Birding on Governors Island with Annie Barry, August 2008

August 16, 2008
9:00am 12:00 pm

Today I saw a few birds that I had not seen on Governors Island in previous trips, and I began to notice the absence of birds that I had seen all summer. The usual array of gulls and cormorants were to be found, as were house sparrows, cardinals, starlings, grackles, robins, rock pigeons and mockingbirds. The presence of mourning doves is worth noting, simply because of their shear numbers; I spotted 49 of them on the lawn at the former site of the Super 8 Motel. But this is not surprising, since grass seed has been laid down here. Noticeable for their absence were common terns. I did not see a single one. The numbers of chimney swifts and barn swallows were down significantly. I saw just a few of each. As usual, I saw just one blue jay.

Among new birds that I spotted was an Eastern Kingbird. This bird has probably been here all summer, but has simply eluded sighting. Today I saw it on the northern end of the Parade Ground. Inside Fort Jay, I spotted a Baltimore oriole around a fence where grapes are growing. The grapes are reminiscent of the time when officers and their families lived in the apartments at Fort Jay. It is unclear if the oriole, a young male, has been here all summer, or if he was just passing through. In Fort Jay I also spotted a warbler, clearly an early migrant, but it was too far away to identify positively. It was olive green with a bright yellow underside, resembling a female Wilson’s warbler or a Kentucky warbler.

At least two more early migrants were to be found on the island today; A northern waterthrush was in the small pine trees between the library building and the glacis, and a female black and white warbler flitted about in the trees on the eastern side of the Parade Ground, next to Nolan Park.

Finally, today I was lucky enough to spot a female and male kestrel together, if only briefly. They flew together to a tree at the southern end of the Parade Ground, then split as the male headed off to Ft. Jay. The female remained in the general area for much of the morning, seemingly hanging out with the mourning doves, though they did not seem happy to see her.

August 23
4:00pm - 6:45pm

Today I decided to bird in the late afternoon and early evening, hoping to see some different birds or behaviors.

What was most noticeable to me today was the lack of birds. The island was very quiet. Even the crows seemed subdued, though I did see a number of them throughout the day. I did see the same “usual array” that I reported on August 16, though the numbers of songbirds were down, and the numbers of gulls and cormorants were up.

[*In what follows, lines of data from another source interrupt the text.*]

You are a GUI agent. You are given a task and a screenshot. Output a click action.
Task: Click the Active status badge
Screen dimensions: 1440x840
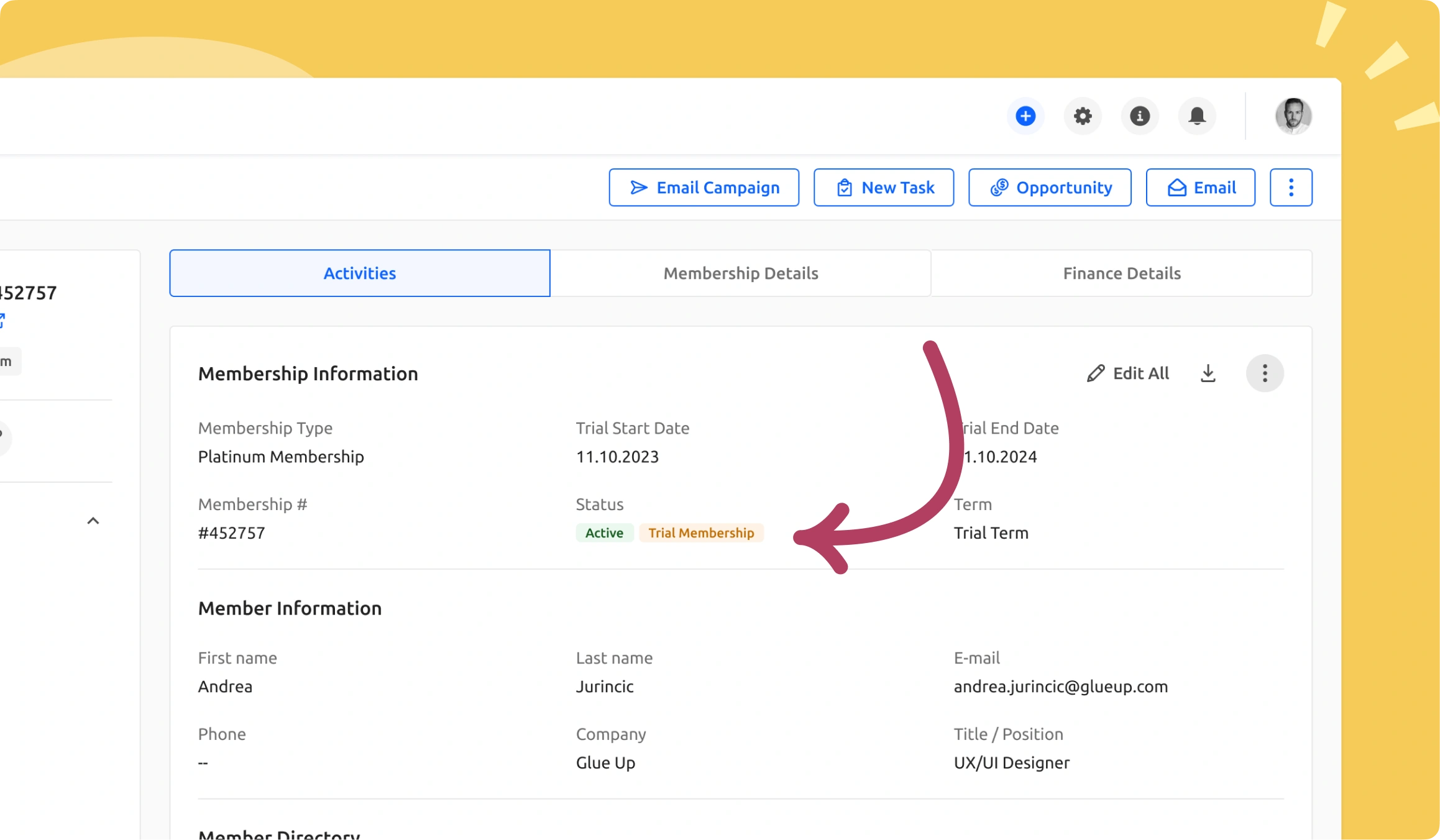tap(604, 533)
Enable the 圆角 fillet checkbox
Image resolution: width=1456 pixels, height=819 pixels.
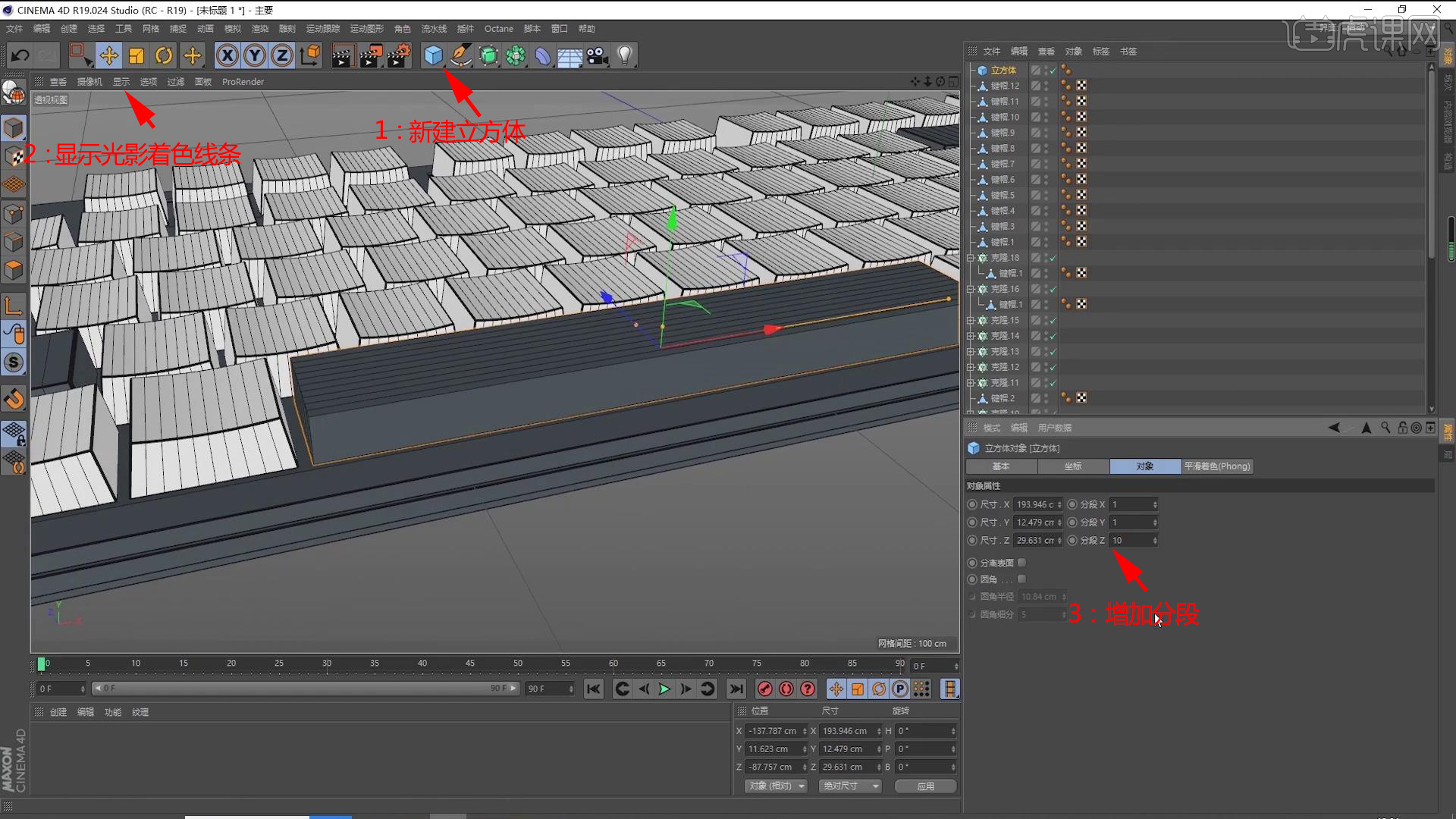pyautogui.click(x=1021, y=579)
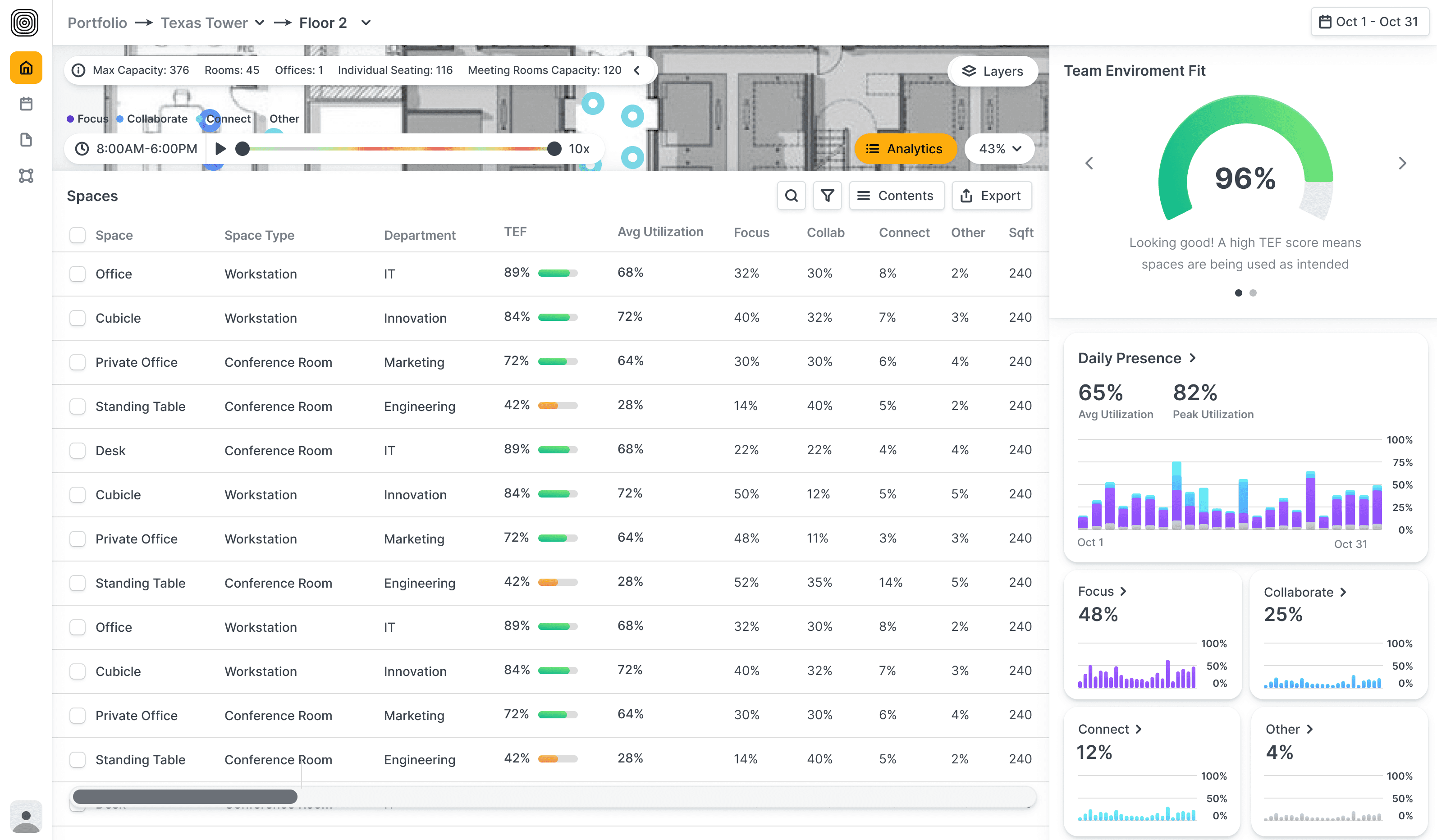Open the filter funnel icon
This screenshot has height=840, width=1437.
pos(827,196)
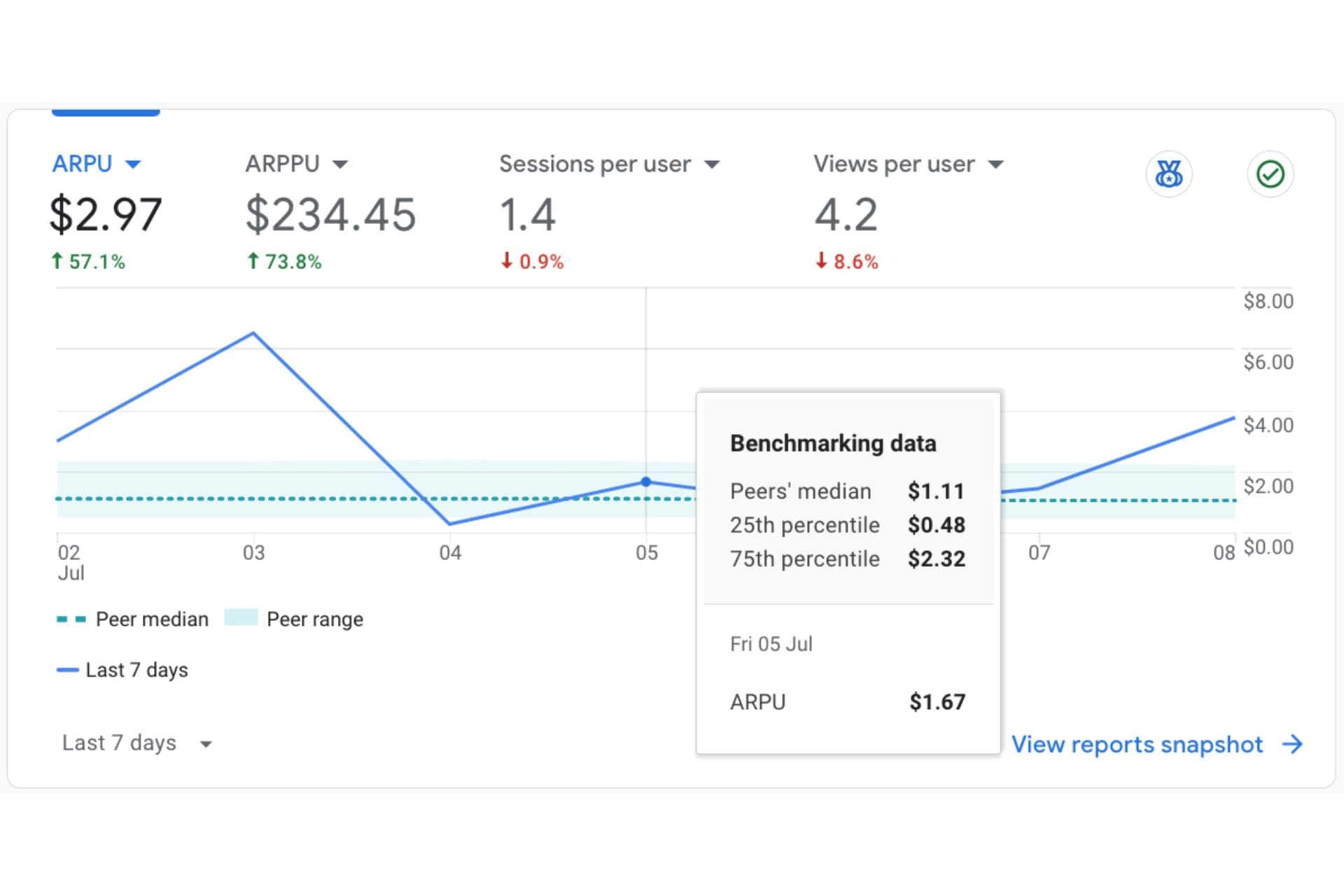Image resolution: width=1344 pixels, height=896 pixels.
Task: Click the 05 Jul data point on chart
Action: pos(646,482)
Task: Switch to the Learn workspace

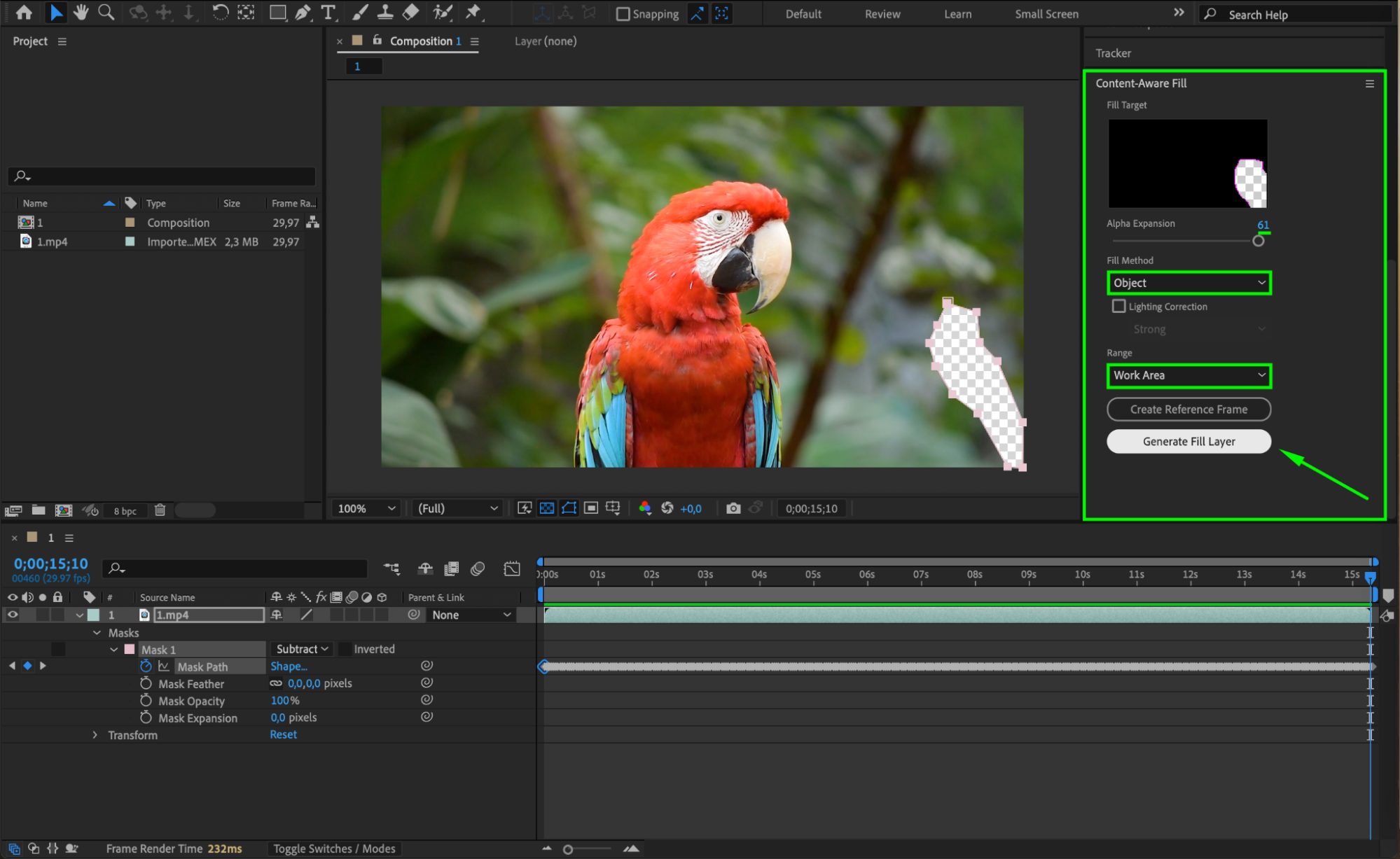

The cormorants seemed to be settling in for the night. There were two birds reported to me today that I did not see. The first was a male red-tailed hawk which was spotted by National Park Ranger Charles Kahlstrom. The second sighting came from an employee of the island’s security team who reported a “large gray hawk.” This is likely one of several peregrine falcons which make their home around the harbor. The witness told me that he often sees the bird on the island early in the morning.

I again spotted the male and female kestrel pair around the perimeter of the Parade Ground. The female spent much of her time in a tree near the former site of the tennis courts along with several nervous mourning doves. The male kestrel seems to prefer the area around Fort Jay. Sadly, as I was walking around Fort Jay, I found what appeared to be a chunk of a kestrel, bone and all. It seemed that the kestrel was a victim of a bird fight, or was captured and killed by a larger bird. The feathers had the distinctive rust color and black spots of a kestrel. My two birds looked healthy, so this chunk may have come from another kestrel that strayed into their territory, or from one of their young that did not survive.

The mourning doves that were drawn to the former tennis court and motel sites have increased in numbers. Today I spotted 91, either feasting on the grass seed that was strewn over both sites or roosting in the trees around them. At least one northern flicker was on the island, passing through on its migratory path. I did not see or hear a single blue jay, and common terns, chimney swifts, and barn swallows seem to have left the island for the season.